START READING PASSAGE

Suddenly, he realized he was standing in front of his modest home in Lakeville, Minnesota. Police lights were flashing all around him. He emerged from a nightmare to a life marked by increased drinking, to nights when he had to “Nyquilize” himself to sleep. This time, a late-night fight with his wife had led to this moment, an extreme manifestation of the damage of Post Traumatic Stress Disorder.

Matascastillo is one of thousands of vets who’ve dealt with the harrowing transition from combat to civilian life and the complications of substance abuse. Unlike Hector, though, most remain silent, and countless go untreated. The consequences are grave: A recent study reported that a veteran commits suicide every 80 minutes; another determined that in 2009, 1,868 veterans from the wars in Iraq and Afghanistan tried to kill themselves. Clearly, not enough is being done to help.

Defense attorney Brock Hunter has made a study of the relationship between soldiering and booze. “PTSD and alcohol have gone together for as long as there has been war,” he says. “There are clear images of combat soldiers using alcohol going back to Homer and The Iliad.” Alcohol works well for soldiers trying to manage the flashbacks, insomnia, anger and anxiety of PTSD and TBI, Hunter says. “Some veterans have told me that their prescriptions for PTSD are not as effective as alcohol at managing nerves and anxiety. Alcohol is by far the most popular and widely abused [drug in the military]—and the most likely to get them in trouble with the police.”

Hunter specializes in representing veterans who get into legal scrapes, mostly due to PTSD and related alcohol and drug use. And he has seen a dramatic spike in caseload in the last six months. “It’s scary,” he says. “I am getting three or four calls a day.”

Lisa Jaycox, project co-leader of a 2008 Rand report on veterans, said, “If PTSD and depression go untreated or are under-treated, there’s a cascading set of consequences: Drug use, suicide, marital problems and unemployment.”

Veteran’s advocates like Hunter expect the percentage of veterans suffering from PTSD to be far higher than during previous wars. “The United States has the smallest military in our history,” says Hunter, “and we are fighting the two longest wars. Two or three combat tours is commonplace, with some serving as many as eight deployments. And the combat is brutal: face-to-face, hand-to-hand in the street in an urban civilian environment.”

END READING PASSAGE
START DATA SHOWN

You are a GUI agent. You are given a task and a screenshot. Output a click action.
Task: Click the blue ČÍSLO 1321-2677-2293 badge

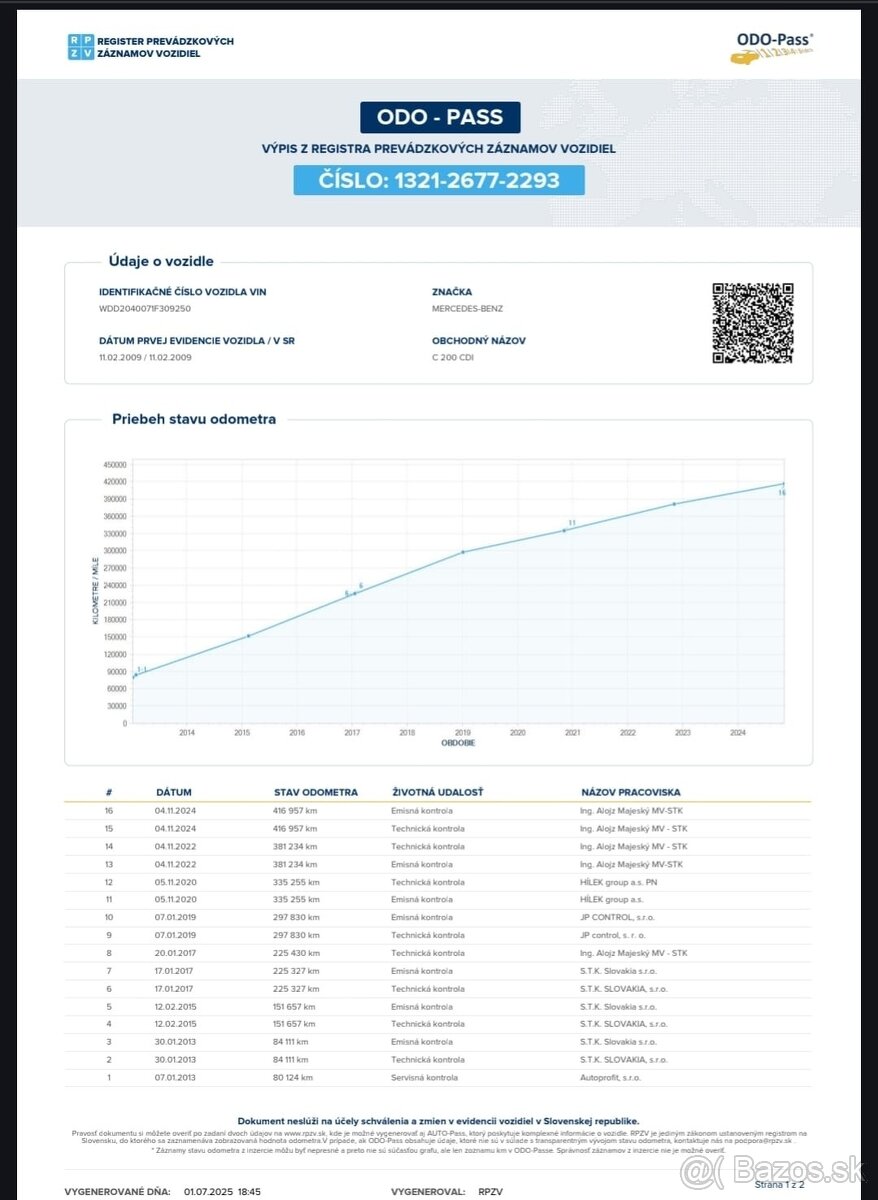pyautogui.click(x=439, y=180)
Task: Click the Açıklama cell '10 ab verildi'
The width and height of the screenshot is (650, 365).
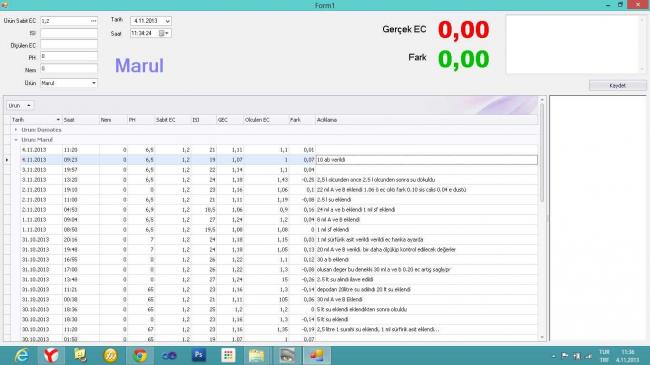Action: [x=426, y=160]
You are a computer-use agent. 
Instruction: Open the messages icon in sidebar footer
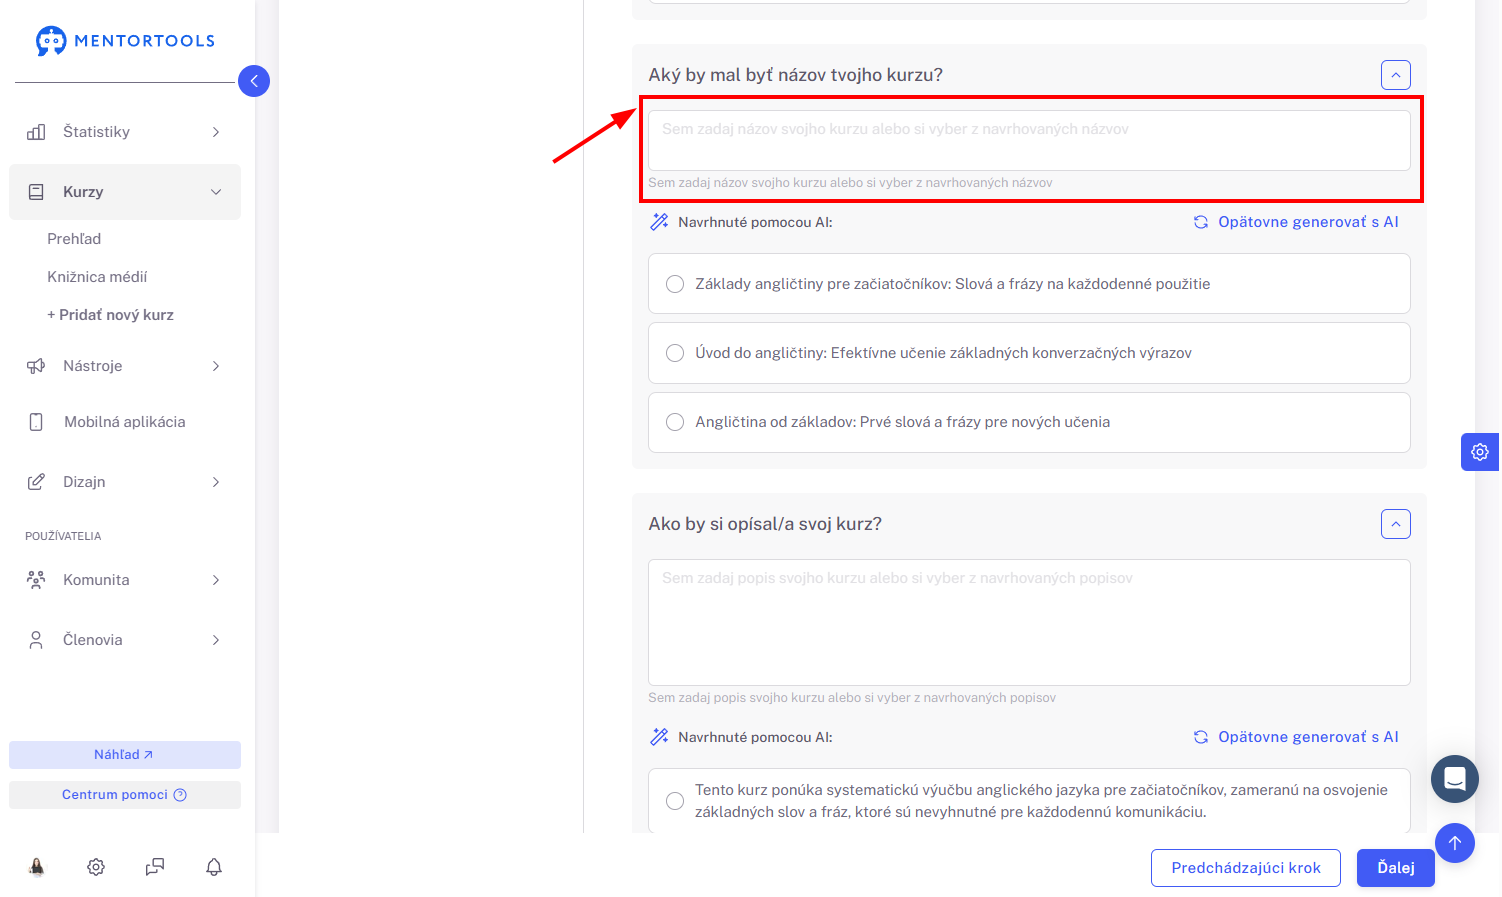(155, 867)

END DATA SHOWN

* WHAT THIS TASK INVOLVES
Pick up the passage on combat veterans, PTSD and alcohol after its final sentence and continue it.

* ANSWER SECTION
Soldiers returning from the Vietnam War with PTSD led to a wholesale reform of how vets are treated. Veteran’s advocates like Hunter and Shad Meshad, founder of National Veterans Foundation, made sure vets kept benefits if they sought help for mental illness, worked to get services like alcohol treatment programs at VA hospitals, and devised ways to fill holes in VA services—resources like the Vets Clinic, or Military OneSource, a VA facility that protects confidentiality of its patients.

Hunter wants to build on that. In response to the cases he has in Minnesota, he has helped establish a “Veteran’s Court” in Hennepin County, Minnesota. He and Meshad are writing a book for other attorneys to help them represent veterans better in the legal system. Says Meshad, “These men and women deserve therapy first; the violence is a result of their PTSD, and they are trained killers.”

Meshad has worked with veterans for over 40 years, helping soldiers from World War I on. He has appeared on Dateline and been quoted in the New York Times, and he was also once held hostage by a disgruntled vet for hours (he later made the veteran a partner in one of his organizations; they’re close friends today). He has slept on the streets with homeless vets and testified before Congress. Meshad is not easily rattled, but this time around, with these wars, he’s afraid.

“Multiple tours and violent conflict generate PTSD,” he says. “Add to that the worst economy since the Great Depression, high incidence of traumatic brain injury, and suicide, violence and divorce rates that are off the charts—there is going to be a tsunami of addiction, alcoholism and homelessness.” According to Meshad, “Los Angeles has the largest homeless population in the country and a third are veterans. It took 15 years for the Vietnam vets to start showing up under the 405 bridge. The Iraq and Afghanistan kids are up there now.”